Parag Khanna, a Singapore-based global strategist, says that all of this may signal that, after years of forecasts of a Chinese juggernaut, we may have reached what he calls "peak China."
- The 5G race: The highest-profile current global technological rivalry is in 5G, the coming step change in communications and connectivity. Huawei, the Chinese giant, is ahead both technologically and logistically. But the U.S. is pushing allies hard to block Huawei's system.
- The U.S. is also pushing against Chinese espionage: In reports and presentations around the world, NSA and military officials are warning of a grave long-term threat by Chinese hacking.
- Abroad, too, counter-balancing is going on: The EU, Japan and India have all launched cross-regional infrastructure initiatives meant to counter China's massive Belt and Road infrastructure system.
"China is experiencing in just three years of expansionism the kind of pushback it took 300 years to muster against some European empires," Khanna, author of "The Future is Asian," tells Axios.
- China is fighting it: At a dinner in Washington, D.C., last night, hosted by Arizona State University, Slate and New America, Chen Futao, head of the science and technology section at the Chinese Embassy, argued against decoupling the U.S. and Chinese economies, a much-discussed idea in U.S. foreign policy circles.
- Chen especially fought accusations that some Chinese students spy for Beijing and that Chinese companies steal technology for their products. "We believe our innovation is a result of our own research, not stealing," Chen said.

(Data drawn from a collection):
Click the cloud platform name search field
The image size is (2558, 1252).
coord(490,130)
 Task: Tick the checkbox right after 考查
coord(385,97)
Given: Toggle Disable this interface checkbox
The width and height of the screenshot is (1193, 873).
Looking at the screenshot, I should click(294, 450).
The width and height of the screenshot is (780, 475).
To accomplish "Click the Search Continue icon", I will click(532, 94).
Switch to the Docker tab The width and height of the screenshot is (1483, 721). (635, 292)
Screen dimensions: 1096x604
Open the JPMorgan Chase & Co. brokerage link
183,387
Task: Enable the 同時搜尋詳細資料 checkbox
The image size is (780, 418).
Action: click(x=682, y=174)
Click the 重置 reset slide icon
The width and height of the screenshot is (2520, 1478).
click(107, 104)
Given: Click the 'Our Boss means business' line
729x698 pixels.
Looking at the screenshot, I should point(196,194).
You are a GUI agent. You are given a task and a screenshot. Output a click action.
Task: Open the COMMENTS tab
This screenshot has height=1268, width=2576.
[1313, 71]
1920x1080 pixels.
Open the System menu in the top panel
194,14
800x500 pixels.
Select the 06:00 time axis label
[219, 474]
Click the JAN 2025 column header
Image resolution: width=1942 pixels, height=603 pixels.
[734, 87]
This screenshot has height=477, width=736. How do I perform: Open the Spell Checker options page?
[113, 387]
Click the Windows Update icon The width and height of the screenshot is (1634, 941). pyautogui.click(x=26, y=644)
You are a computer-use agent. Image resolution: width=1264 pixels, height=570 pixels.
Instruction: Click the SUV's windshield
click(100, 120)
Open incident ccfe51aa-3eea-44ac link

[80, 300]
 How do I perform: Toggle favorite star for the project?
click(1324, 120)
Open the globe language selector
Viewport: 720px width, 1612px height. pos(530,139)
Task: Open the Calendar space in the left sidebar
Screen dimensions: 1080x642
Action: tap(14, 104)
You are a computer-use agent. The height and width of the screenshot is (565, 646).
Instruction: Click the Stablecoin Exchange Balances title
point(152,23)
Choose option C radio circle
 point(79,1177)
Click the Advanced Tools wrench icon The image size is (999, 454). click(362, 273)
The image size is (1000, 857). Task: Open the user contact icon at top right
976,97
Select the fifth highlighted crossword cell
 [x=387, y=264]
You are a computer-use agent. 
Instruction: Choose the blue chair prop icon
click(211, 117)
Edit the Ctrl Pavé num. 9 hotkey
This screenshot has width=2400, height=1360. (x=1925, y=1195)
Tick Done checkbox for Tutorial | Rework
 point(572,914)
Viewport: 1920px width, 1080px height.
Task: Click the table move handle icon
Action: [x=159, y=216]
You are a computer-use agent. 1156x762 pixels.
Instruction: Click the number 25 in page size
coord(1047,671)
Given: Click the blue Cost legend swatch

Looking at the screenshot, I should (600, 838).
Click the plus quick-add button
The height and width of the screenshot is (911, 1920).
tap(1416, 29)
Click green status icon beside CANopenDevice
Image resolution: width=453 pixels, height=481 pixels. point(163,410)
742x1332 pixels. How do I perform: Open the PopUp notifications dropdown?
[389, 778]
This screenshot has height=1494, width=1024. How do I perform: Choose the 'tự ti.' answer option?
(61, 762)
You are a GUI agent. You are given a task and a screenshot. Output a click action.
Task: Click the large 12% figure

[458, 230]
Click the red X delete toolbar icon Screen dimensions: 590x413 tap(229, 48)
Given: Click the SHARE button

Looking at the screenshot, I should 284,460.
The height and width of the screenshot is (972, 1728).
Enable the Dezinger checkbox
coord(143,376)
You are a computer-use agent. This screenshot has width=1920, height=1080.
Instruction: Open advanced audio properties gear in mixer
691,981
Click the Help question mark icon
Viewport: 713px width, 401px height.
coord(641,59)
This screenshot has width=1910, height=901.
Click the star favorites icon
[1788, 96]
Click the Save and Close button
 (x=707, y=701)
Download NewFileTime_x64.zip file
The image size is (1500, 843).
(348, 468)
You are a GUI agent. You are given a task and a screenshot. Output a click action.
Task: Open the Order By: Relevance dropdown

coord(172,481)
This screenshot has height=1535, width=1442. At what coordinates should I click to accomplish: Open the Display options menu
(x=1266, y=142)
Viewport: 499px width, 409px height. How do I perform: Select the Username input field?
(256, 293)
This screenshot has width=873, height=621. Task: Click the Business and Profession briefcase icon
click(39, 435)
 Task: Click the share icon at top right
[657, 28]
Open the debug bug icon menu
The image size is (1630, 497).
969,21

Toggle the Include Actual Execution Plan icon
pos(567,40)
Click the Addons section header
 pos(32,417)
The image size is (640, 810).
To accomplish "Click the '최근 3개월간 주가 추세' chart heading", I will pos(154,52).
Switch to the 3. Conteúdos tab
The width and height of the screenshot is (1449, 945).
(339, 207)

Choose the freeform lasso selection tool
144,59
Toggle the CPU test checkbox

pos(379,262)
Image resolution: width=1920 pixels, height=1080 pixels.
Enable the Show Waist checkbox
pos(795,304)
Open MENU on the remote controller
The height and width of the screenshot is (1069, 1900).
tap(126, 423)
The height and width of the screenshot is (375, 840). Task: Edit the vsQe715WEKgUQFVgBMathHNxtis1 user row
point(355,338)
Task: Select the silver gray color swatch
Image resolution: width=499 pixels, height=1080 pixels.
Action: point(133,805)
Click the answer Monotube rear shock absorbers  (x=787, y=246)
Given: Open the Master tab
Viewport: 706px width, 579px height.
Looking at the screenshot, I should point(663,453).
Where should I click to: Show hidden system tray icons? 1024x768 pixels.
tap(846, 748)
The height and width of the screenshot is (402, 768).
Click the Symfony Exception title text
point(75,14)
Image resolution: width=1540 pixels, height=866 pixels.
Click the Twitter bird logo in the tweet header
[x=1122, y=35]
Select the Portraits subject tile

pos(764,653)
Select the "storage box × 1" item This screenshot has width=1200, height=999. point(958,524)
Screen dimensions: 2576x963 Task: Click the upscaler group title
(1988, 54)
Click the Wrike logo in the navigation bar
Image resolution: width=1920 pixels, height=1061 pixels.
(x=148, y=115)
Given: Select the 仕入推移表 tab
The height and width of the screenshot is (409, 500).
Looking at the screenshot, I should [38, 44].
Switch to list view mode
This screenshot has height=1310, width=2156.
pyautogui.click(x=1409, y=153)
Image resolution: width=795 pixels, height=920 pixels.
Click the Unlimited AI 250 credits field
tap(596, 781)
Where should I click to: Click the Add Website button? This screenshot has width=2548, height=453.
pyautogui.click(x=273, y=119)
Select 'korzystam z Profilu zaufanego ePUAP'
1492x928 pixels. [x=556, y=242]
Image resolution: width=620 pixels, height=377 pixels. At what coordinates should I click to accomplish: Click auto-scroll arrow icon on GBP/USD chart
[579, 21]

(Written instruction A):
Answer these questions using the passage on pushback against China:
(i) In which city is Parag Khanna based?
(ii) Which three parties have launched cross-regional infrastructure initiatives?
(iii) What position does Chen Futao hold?
(Written instruction B):
Reproduce the passage on pushback against China word for word. Begin at the words "- Abroad, too, counter-balancing" and stop after "foreign policy circles.".
The lines above have no connection to the passage on pushback against China.

(Reply A):
(i) Singapore
(ii) The EU, Japan and India
(iii) Head of the science and technology section at the Chinese Embassy

(Reply B):
- Abroad, too, counter-balancing is going on: The EU, Japan and India have all launched cross-regional infrastructure initiatives meant to counter China's massive Belt and Road infrastructure system.
"China is experiencing in just three years of expansionism the kind of pushback it took 300 years to muster against some European empires," Khanna, author of "The Future is Asian," tells Axios.
- China is fighting it: At a dinner in Washington, D.C., last night, hosted by Arizona State University, Slate and New America, Chen Futao, head of the science and technology section at the Chinese Embassy, argued against decoupling the U.S. and Chinese economies, a much-discussed idea in U.S. foreign policy circles.